## Supplied material
::::

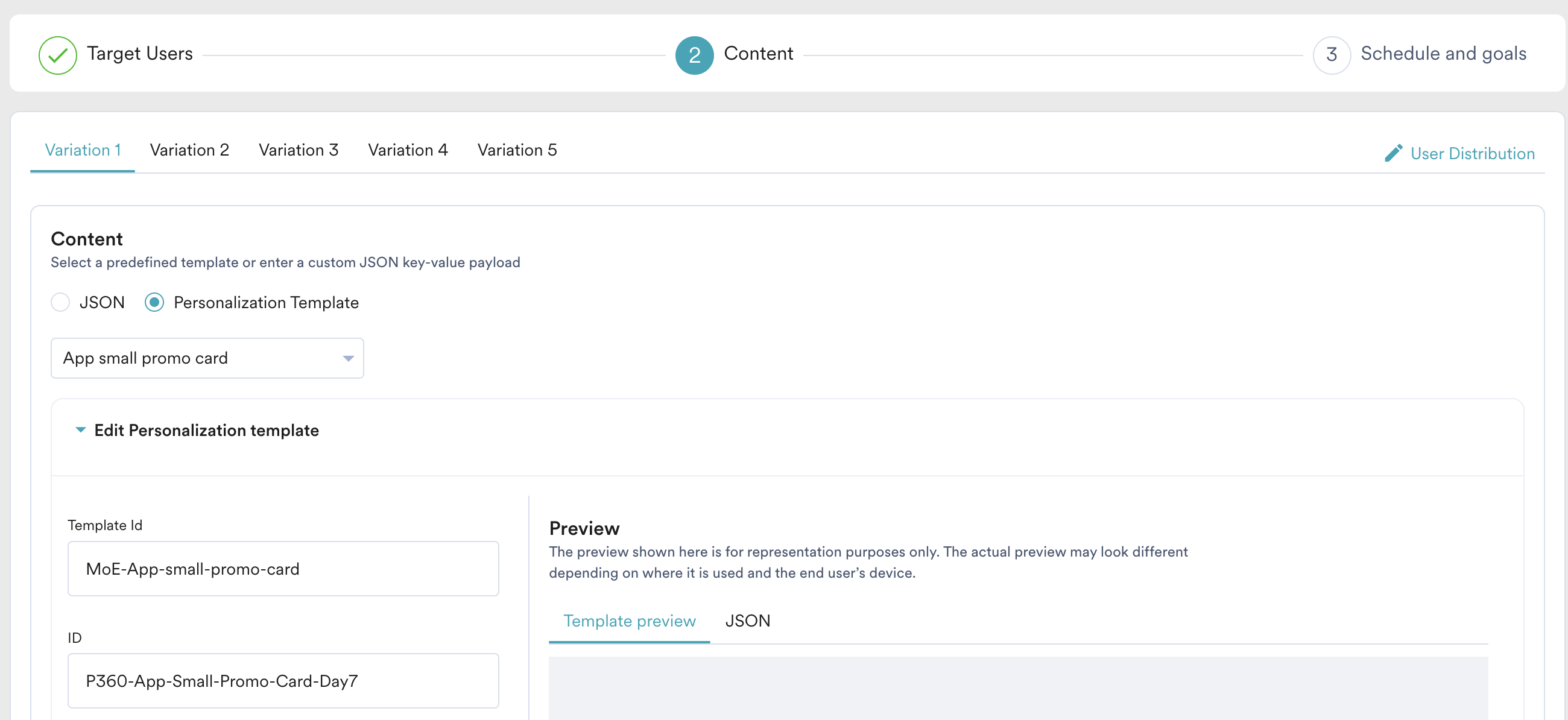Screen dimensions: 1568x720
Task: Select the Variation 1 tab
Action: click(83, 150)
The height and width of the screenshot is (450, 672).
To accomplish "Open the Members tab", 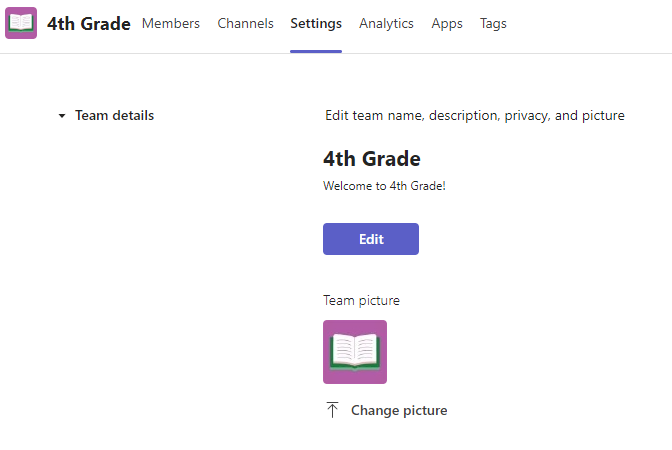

::::

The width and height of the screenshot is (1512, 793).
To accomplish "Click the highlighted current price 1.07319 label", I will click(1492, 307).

::::

## Goal
Copy out the entries between the line holding "The width and" and the line holding "will click(1492, 307).", inclusive, keeping every character as it appears.

## Response to this exercise
The width and height of the screenshot is (1512, 793).
To accomplish "Click the highlighted current price 1.07319 label", I will click(1492, 307).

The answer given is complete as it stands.